Es de madrugada y quién sabe por qué razón ya no estoy durmiendo. Me rodea una caja negra con una abertura rectangular azul. El rectángulo tiene en medio un manchón luminoso. Interrumpo el sueño de un par de ojos menos defectuosos que los míos. Él dice que nunca había visto la luna a través de esa ventana. Me pongo las gafas. La mancha se convierte en un semicírculo levemente difuminado entre la bruma. Una rama seca atraviesa el satélite y lo hace ver como hielo resquebrajado. Es una vista realmente hermosa —qué suerte tengo de contar con un par de vidrios para descifrar borrones—. La contemplamos un rato y nos volvemos a acomodar en la cama. Despertaremos de nuevo cuando haya desaparecido.

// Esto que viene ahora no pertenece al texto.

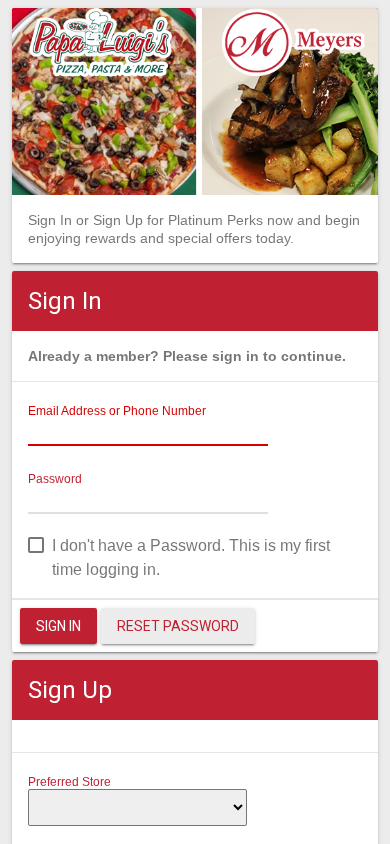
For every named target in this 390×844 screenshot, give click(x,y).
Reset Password (178, 626)
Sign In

Back in San Francisco, Day 3: Chinatown/Haight-Ashbury

1.

El 4 de septiembre de 1977, el restaurante Golden Dragon, en Washington Street, fue escenario de una masacre fruto de la guerra de pandillas chinas. Los Joe Boys intentaron asesinar a un miembro de los Wah Ching en venganza por la muerte de uno de los suyos. De los cinco muertos resultantes, dos eran turistas. También hubo once heridos, ninguno de los cuales pertenecía a ninguna pandilla.

Treinta y cinco años después, dos turistas colombianos que no se animarían a entrar a Pozzetto se dieron un festín en el D&A Cafe de Washington Street, sin saber que muchos cambios de nombre antes ese era… el Golden Dragon.

***

2.

Los hippies viajan en manadas. Me hacen pensar en los hámsters salvajes de Infinite Jest, no sé por qué. Pasa un rebaño en la calle que no está desierta pero se siente así. Rato después, pasa otro. No se detienen como los homeless del resto de la ciudad (que son muchísimos, para mi sorpresa); solo pasan.

Quise pensar que este era un fenómeno nuevo, que los valores del Peace & Love habían degenerado en esto tan sin forma. Sin embargo, George Harrison cuenta que fue a Haight-Ashbury en 1967 creyendo que iba a encontrar un edén artístico de despertares espirituales y lo que halló fue una versión aún peor de lo que vimos nosotros. En esa época, la recua de vagos en las drogas era todo un banco de peces perdidos ocupando las calles por completo. Lo que nos tocó a nosotros fue apenas el final del oleaje, la mera espuma, pero en realidad ese mar nunca fue del todo paradisíaco.

Ya conociendo eso, me volqué a las tiendas a buscar un sombrero.

Back in San Francisco, Day 2: Japantown

En Las esferas del dragón, el maestro Roshi le entrega a Gokú una pesada caparazón de tortuga para que entrene con ella a cuestas todos los días. El método sugiere que uno se acostumbra tanto al peso extra que, cuando finalmente se libera de él, adquiere una ligereza que lo lleva a uno a saltar altísimo y correr como el rayo.

Así me sentí yo cuando me quité el morral que llevé a Japantown.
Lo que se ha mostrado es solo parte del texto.